▶ _Extracto de página_:
══════════════════════════════
Después de una semana de fieros combates, el enemigo ha sido
definitivamente derrotado. Bajo un montón de mantas, con la cabeza todavía
embotada por los restos del virus, fantaseo con mis linfocitos desfilando entre
una multitud que enarbola banderitas en señal de victoria, mientras algunas
jovencitas no pueden contenerse y obsequian a los héroes con ramos de flores y
algún beso apasionado. El último contraataque del bacilo demostró ser una
misión desesperada y solo logró subir el mercurio hasta los 37 grados, la mítica
frontera de la fiebre. Hay que decir que nunca hubo un consenso universal sobre
esta trascendental materia: para las madres más implacables, 37 grados de
temperatura significaba regresar al colegio de inmediato; para las más
compasivas – entre las que se encontraba la mía, gracias a Dios – esa cifra
mágica concedía un día más de libertad antes de volver a clase. Sabia medida
porque, después de una enfermedad, el choque con la realidad podía ser brutal.
Durante las primeras horas, de vuelta en el colegio, uno tenía la horrible
sensación de que habían ocurrido miles de cosas en su ausencia; había nuevos
chistes, el yo-yo se había vuelto a poner de moda y los amigos parecían más
distantes. En matemáticas, el profesor había querido emular a Isaac Newton y
había revolucionado la disciplina con un montón de fórmulas que toda la clase
daba ya por sabidas y que al convaleciente le parecían incomprensibles.
══════════════════════════════
▶ _Los datos_:
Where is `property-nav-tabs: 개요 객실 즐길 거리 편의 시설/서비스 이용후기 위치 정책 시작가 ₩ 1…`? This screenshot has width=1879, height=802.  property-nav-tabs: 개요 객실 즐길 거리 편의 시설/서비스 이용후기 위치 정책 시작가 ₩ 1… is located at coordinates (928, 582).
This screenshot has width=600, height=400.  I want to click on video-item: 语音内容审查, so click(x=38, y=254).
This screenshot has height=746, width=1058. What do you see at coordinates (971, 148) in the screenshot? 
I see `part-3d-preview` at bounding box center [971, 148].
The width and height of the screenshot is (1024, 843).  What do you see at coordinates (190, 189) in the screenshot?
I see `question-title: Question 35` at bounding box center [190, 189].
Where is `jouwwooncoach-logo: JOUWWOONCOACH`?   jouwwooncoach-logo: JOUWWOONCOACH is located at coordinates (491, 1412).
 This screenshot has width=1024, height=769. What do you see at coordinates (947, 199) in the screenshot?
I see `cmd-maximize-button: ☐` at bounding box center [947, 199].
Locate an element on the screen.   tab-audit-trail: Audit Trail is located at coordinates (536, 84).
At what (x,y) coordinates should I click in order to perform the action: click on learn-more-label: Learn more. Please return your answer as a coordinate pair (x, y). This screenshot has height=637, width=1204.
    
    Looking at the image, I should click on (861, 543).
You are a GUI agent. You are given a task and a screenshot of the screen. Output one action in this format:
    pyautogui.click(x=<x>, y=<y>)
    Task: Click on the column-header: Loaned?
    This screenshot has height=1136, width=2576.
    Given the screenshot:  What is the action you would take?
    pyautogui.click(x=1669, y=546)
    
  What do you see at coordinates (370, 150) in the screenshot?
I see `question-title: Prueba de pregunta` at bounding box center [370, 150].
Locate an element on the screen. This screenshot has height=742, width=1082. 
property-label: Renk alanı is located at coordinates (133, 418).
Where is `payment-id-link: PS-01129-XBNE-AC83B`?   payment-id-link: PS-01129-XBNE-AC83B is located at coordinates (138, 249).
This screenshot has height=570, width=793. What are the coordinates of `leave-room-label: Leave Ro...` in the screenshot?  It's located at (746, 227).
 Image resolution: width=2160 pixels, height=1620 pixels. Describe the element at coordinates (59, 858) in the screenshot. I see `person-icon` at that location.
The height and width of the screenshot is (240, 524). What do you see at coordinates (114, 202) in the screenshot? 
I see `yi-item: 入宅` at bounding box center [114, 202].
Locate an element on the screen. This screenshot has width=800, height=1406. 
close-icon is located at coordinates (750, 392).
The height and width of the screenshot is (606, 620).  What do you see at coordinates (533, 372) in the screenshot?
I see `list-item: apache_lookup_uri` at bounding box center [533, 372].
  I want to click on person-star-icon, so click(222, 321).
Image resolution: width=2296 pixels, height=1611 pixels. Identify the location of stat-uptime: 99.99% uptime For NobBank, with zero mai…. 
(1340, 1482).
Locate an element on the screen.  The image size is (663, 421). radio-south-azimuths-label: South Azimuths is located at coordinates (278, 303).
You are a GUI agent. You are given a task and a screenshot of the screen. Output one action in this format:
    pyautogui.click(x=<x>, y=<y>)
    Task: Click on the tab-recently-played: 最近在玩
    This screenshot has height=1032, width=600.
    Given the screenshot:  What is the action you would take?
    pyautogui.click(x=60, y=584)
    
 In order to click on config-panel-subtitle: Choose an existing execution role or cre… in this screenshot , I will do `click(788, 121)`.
══════════════════════════════
▶ _Ejercicios por completar_:
[a] Según el fragmento sobre la fiebre y la vuelta al colegio, ¿qué cosas habían cambiado en el colegio durante la ausencia del convaleciente?
[b] Escribe la continuación del fragmento sobre la fiebre y la vuelta al colegio, empezando justo después de su última frase.

▶ _Resultados por tarea_:
[a]
- Había nuevos chistes.
- El yo-yo se había vuelto a poner de moda.
- Los amigos parecían más distantes.
- En matemáticas, el profesor había introducido un montón de fórmulas que toda la clase daba ya por sabidas.

[b]
A mis cuarenta y muchos, tener la gripe me transporta a la
niñez con más nitidez que una galleta Gargallo flotando en un vaso de Nesquik, y
me invade el mismo sentimiento de vulnerabilidad que solo podía aliviar un
sobre de indios y vaqueros. Por desgracia, hace ya varias décadas que aquellos
benditos sobres dejaron de fabricarse. Me pregunto cómo crecerán los niños de
hoy sin saber nada del eterno conflicto en el lejano oeste.
¿A qué jugarán? Me temo que la educación actual es extremadamente sensible con
los niños pequeños, hasta el punto de desterrar cualquier juguete con
resonancias bélicas o sexistas, pero luego los abandona sin transiciones en
brazos de videojuegos brutales donde te pueden pegar cuatro tiros por pedir la
hora, o donde te puedes enrolar en una banda de narcotraficantes en tus ratos
libres. Personalmente, doy por bueno que mi hijo lleve unas cartucheras y una
estrella de Sheriff en la pechera cuando toque, con tal de que luego distinga
muy claramente dónde están los buenos y dónde los malos.
Esta gripe también ha sido especial por una circunstancia un
poco triste: el doctor Uhalte, mi entrañable médico de cabecera se ha jubilado.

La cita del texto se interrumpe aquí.